EXERCISE DIRECTIONS:
Write out each record below exactly, but not the pictures.

[Stored records]
- Opening Delimiter -

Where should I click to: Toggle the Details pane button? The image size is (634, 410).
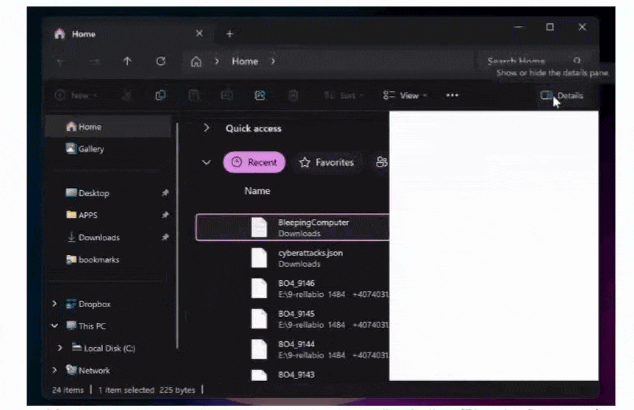[562, 96]
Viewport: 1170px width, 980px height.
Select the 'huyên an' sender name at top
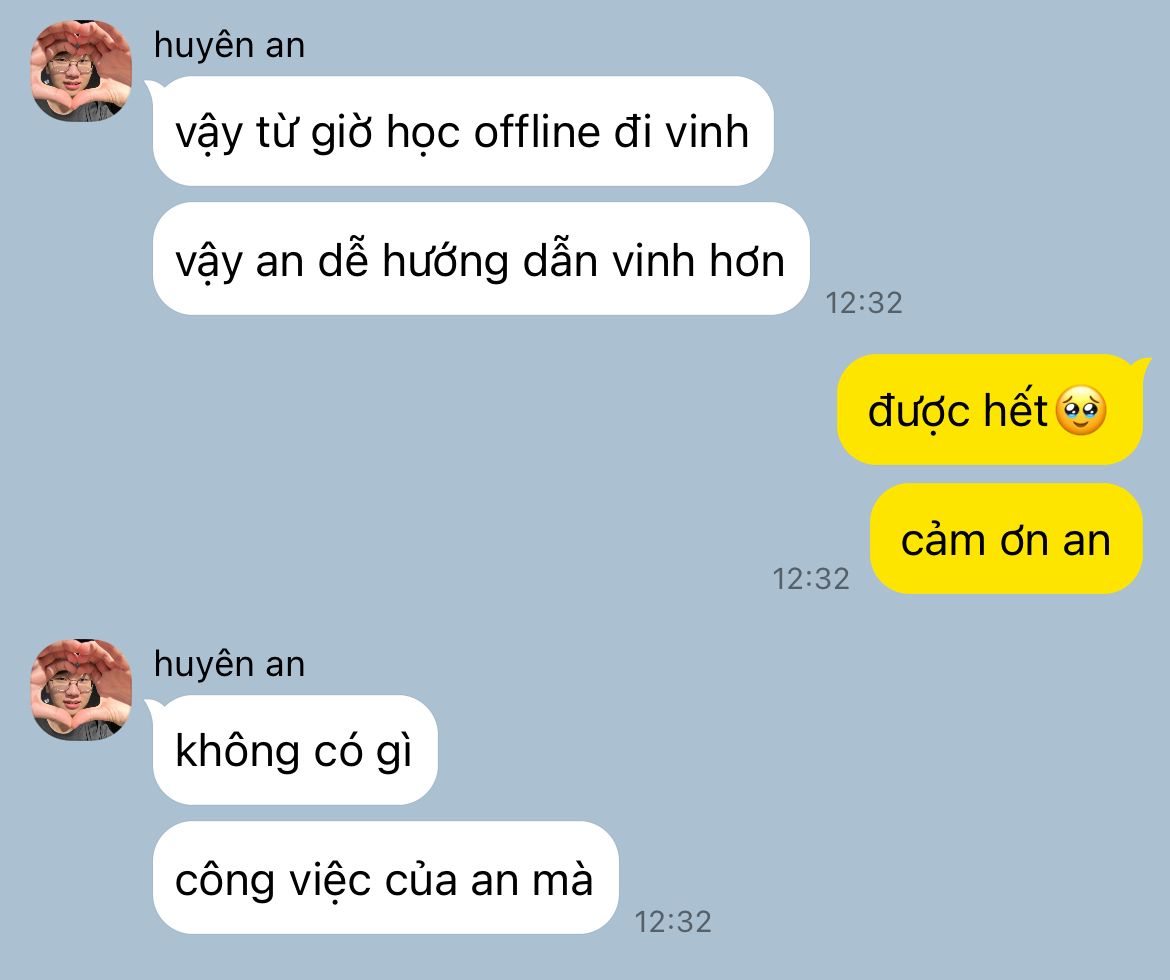coord(229,46)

- Closing Delimiter -

TASK RESPONSE:
Where should I click to: Toggle the Details pane button? The image size is (634, 410).
[562, 96]
Viewport: 1170px width, 980px height.
Select the 'huyên an' sender name at top
coord(229,46)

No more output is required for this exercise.